Nuove prospettive di trattamento per il mieloma multiplo

mieloma multiploIl mieloma multiplo è un tumore delle plasmacellule presenti nel sangue che, nelle fasi più avanzate, si manifesta con immunodeficienza, suscettibilità alle infezioni e fragilità ossea.

Nel corso degli ultimi anni sono stati fatti notevoli progressi nel trattamento di questa patologia.

Tuttavia, nonostante i recenti miglioramenti nella prognosi della malattia, si presentano costantemente recidive e pertanto sono necessari nuovi approcci terapeutici per distruggere le cellule tumorali resistenti.

Una review appena pubblicata su Frontiers in Immunology da Marcin Jasiński et al. fa una panoramica dei nuovi trattamenti del mieloma multiplo attualmente in fase di sperimentazione. Grandi speranze sono riposte nell’uso dell’immunoterapia contro il mieloma multiplo refrattario/recidivante resistente ai farmaci.

In questo contesto, l’approccio più promettente sembra essere la terapia con cellule CAR-T, ovvero cellule T geneticamente modificate per produrre un recettore delle cellule T artificiale da utilizzare nell’immunoterapia, uno strumento che ha già dimostrato grande efficacia nel trattamento di altri tumori, come la leucemia linfatica cronica.
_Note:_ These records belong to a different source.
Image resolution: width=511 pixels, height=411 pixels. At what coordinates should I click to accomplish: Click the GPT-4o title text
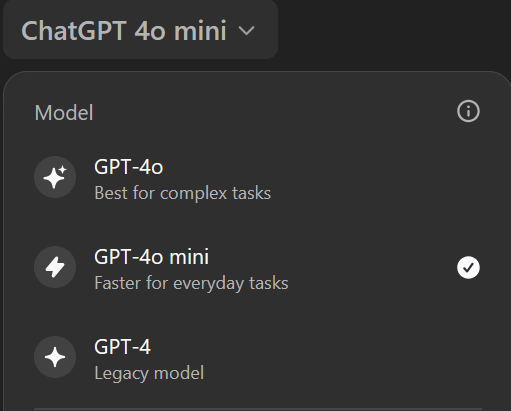[x=129, y=167]
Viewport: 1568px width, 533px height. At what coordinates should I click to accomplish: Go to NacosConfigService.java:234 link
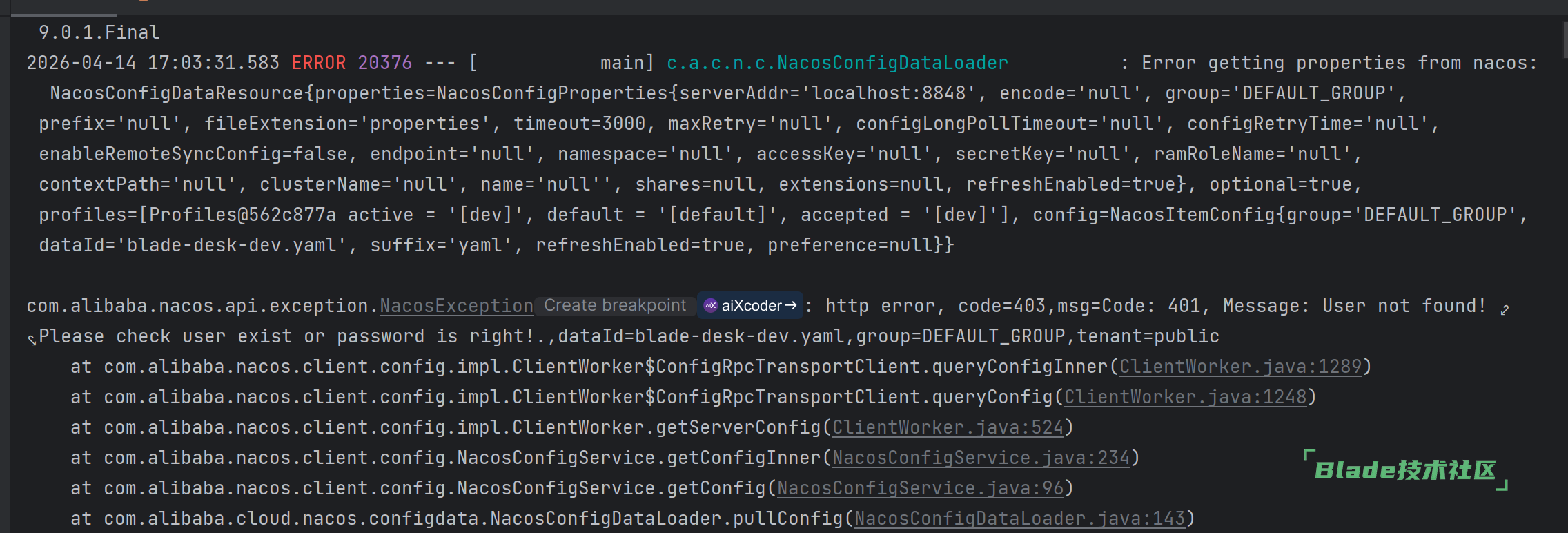pos(981,458)
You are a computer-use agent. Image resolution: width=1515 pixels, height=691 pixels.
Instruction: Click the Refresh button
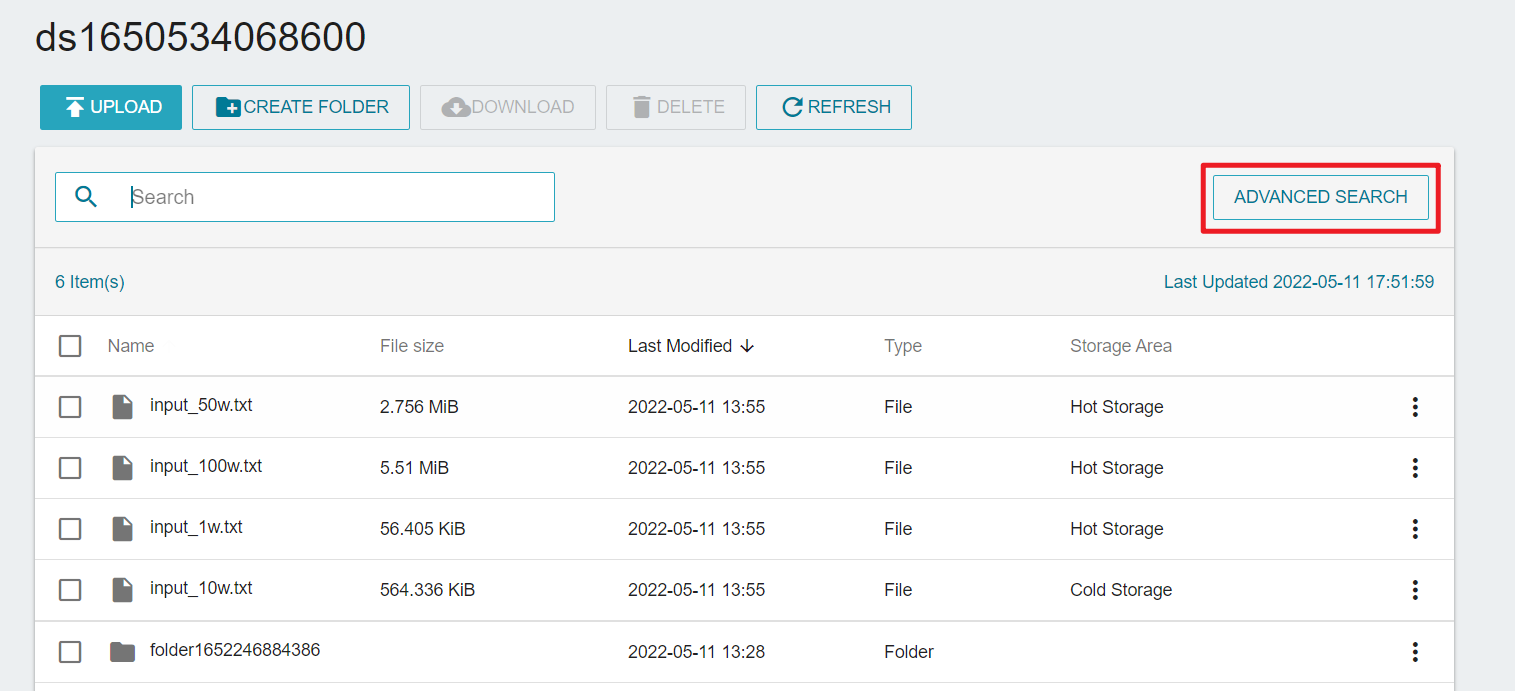(833, 107)
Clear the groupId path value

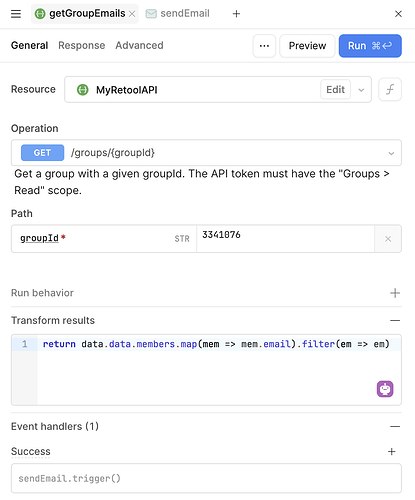pos(388,239)
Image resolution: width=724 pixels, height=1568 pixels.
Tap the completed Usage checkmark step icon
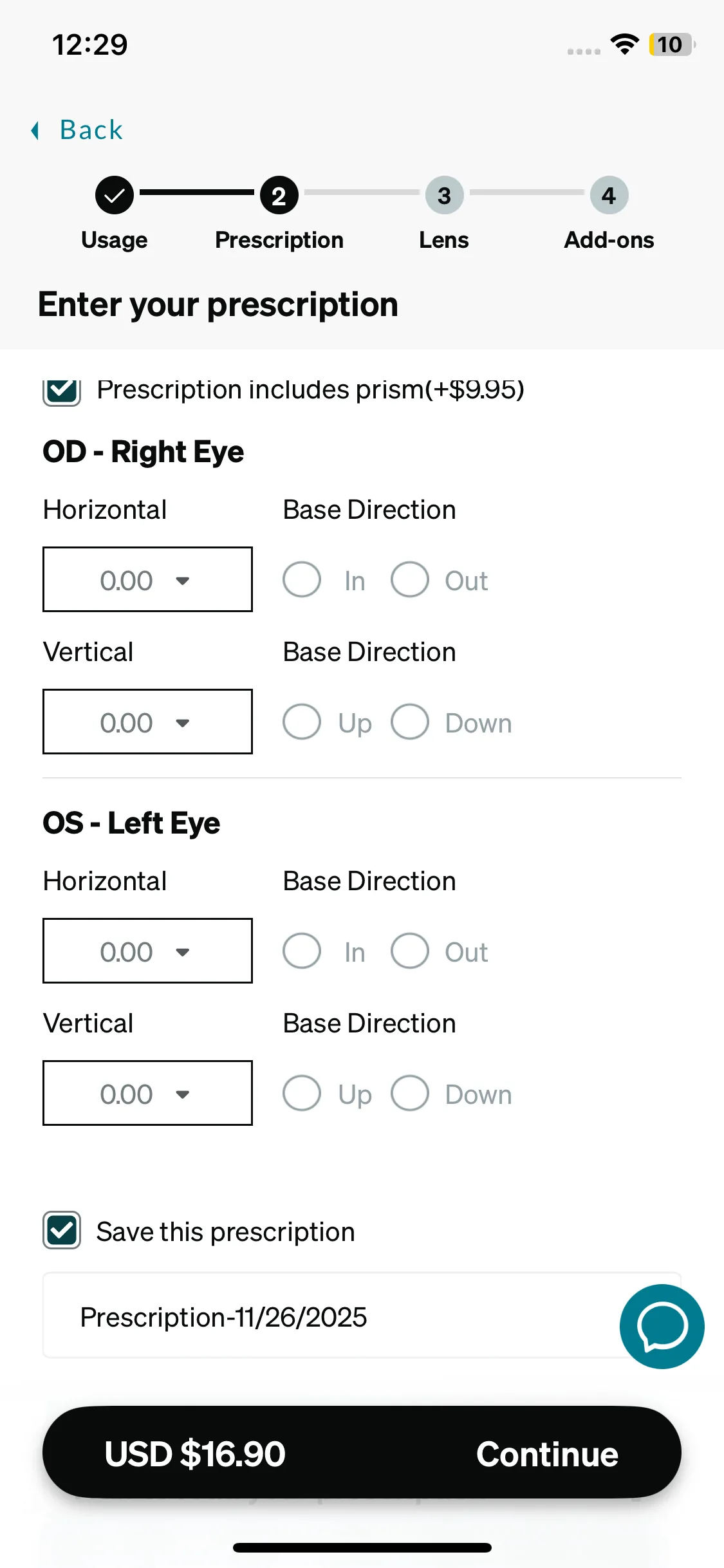click(x=115, y=195)
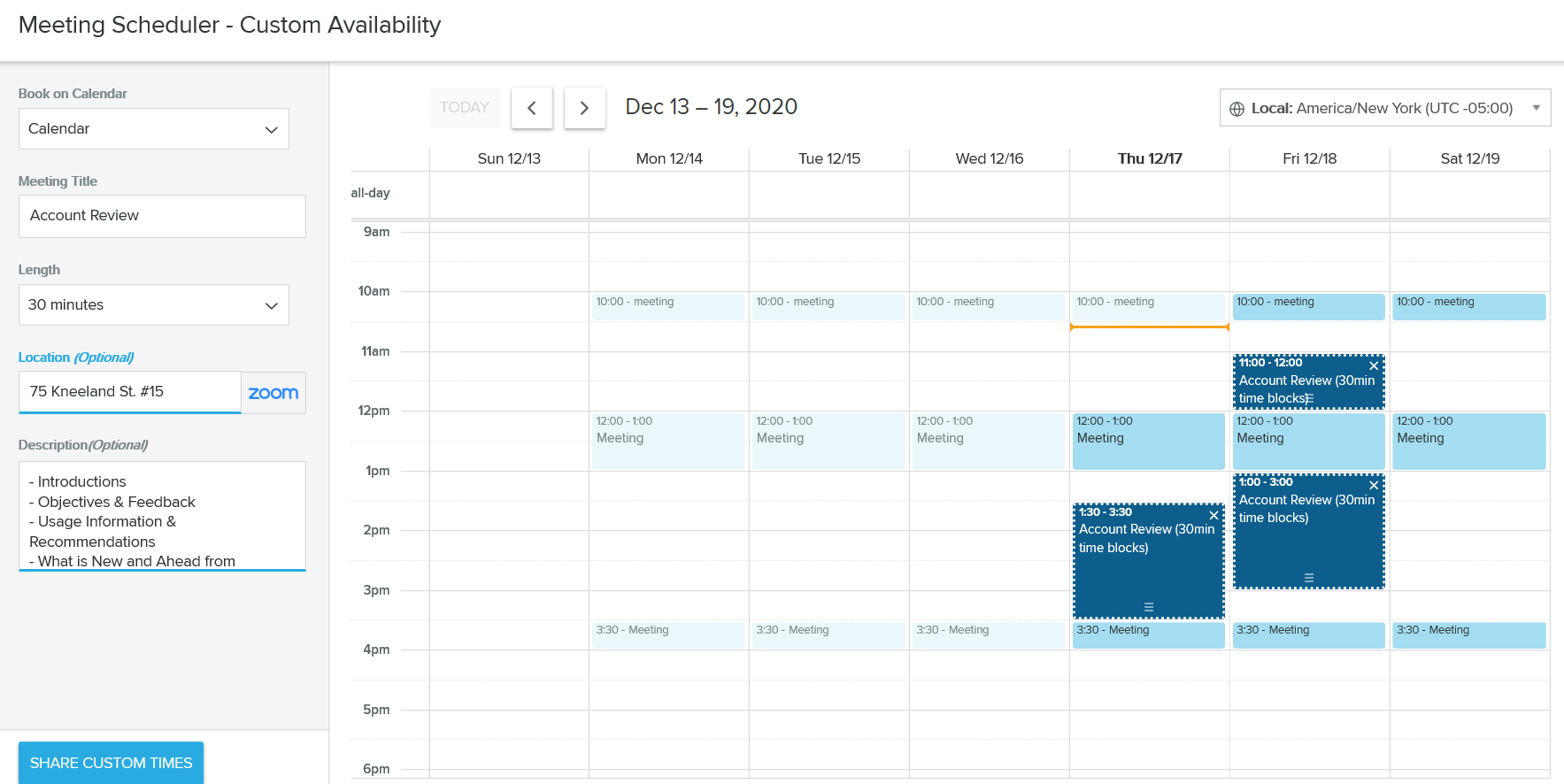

L’attenzione è concentrata su cellule CAR-T che esprimono recettori verso l’antigene di maturazione delle cellule B (BCMA), un antigene di superficie altamente espresso sulle cellule tumorali. Tuttavia, anche la terapia con cellule CAR-T presenta dei limiti, sia nell’efficacia di trattamento a lungo termine che per la possibile insorgenza di effetti collaterali gravi, come la sindrome da rilascio di citochine o effetti neurotossici. Sono pertanto necessari studi specifici su metodi per bloccare i meccanismi di elusione o “escape” tumorale.